Em primeira análise, o domínio que os meios de comunicação social que divulgam informações exercem na vida das pessoas é muito grande. Devido a isso, muitos jornalistas e influenciadores fazem discursos que induzem quem os acompanha a praticar o que dizem. Desse modo a especulação desse tipo de assunto associado a agressão pela mídia, influencia parte da população a fazer o mesmo. De fato, essa atitude se relaciona com o conceito de “Instituição sequestro” abordado por Foucault: Em que o meio de dominação tem como objetivo domesticar o comportamento humano. Esses fatores, a longo prazo, pode acarretar o poder exercido pelo meio a resolver os problemas por intermédio da violência, como ocorreu no “Código de Hamurabi”.
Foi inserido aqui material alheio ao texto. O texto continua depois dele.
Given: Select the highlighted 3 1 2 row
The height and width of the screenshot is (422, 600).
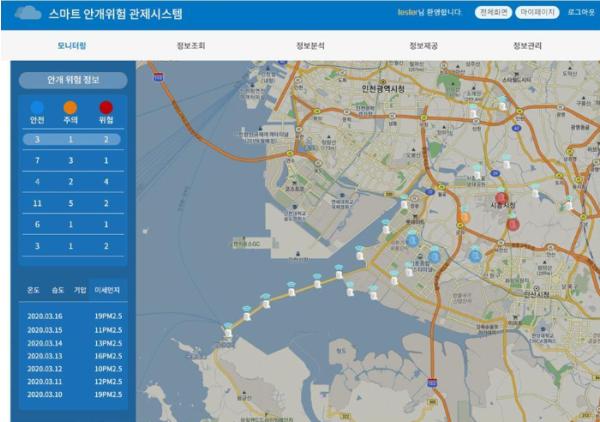Looking at the screenshot, I should (x=72, y=139).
Em segunda análise, outro desafio, além da mídia para que esse tipo de incitação aconteça é a negligência do poder judiciário quanto a essa questão, pois devem garantir a segurança da comunidade.Porém, é um processo demorado e em alguns casos, ineficiente. De acordo com a lei 345 do Código Penal, “fazer justiça com as próprias mãos, para satisfazer pretenção, embora legítima, salvo quando a lei o permite”, mostra que se a atitude partir de uma pessoa comum, cuja intenção é se vingar de alguém que fez algum mal, terá que arcar com as consequências de seus atos.
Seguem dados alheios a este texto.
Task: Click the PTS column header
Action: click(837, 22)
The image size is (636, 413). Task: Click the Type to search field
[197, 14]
Em suma, para que a mídia pare de incitar violência e justiça com as próprias mãos, é preciso que os meios de comunicação em parceria com o Poder Judiciário aborde esse assunto por meio de propagandas com o intuito de informar. Dessa forma, referências sobre as leis e punições para quem comete tal ato serão divulgadas e alertadas a população. Também deve ser feito um apelo para que os processos de denúncia ocorram com mais agilidade, garantindo assim, que as pessoas não façam o que é dever do Estado proporcionar.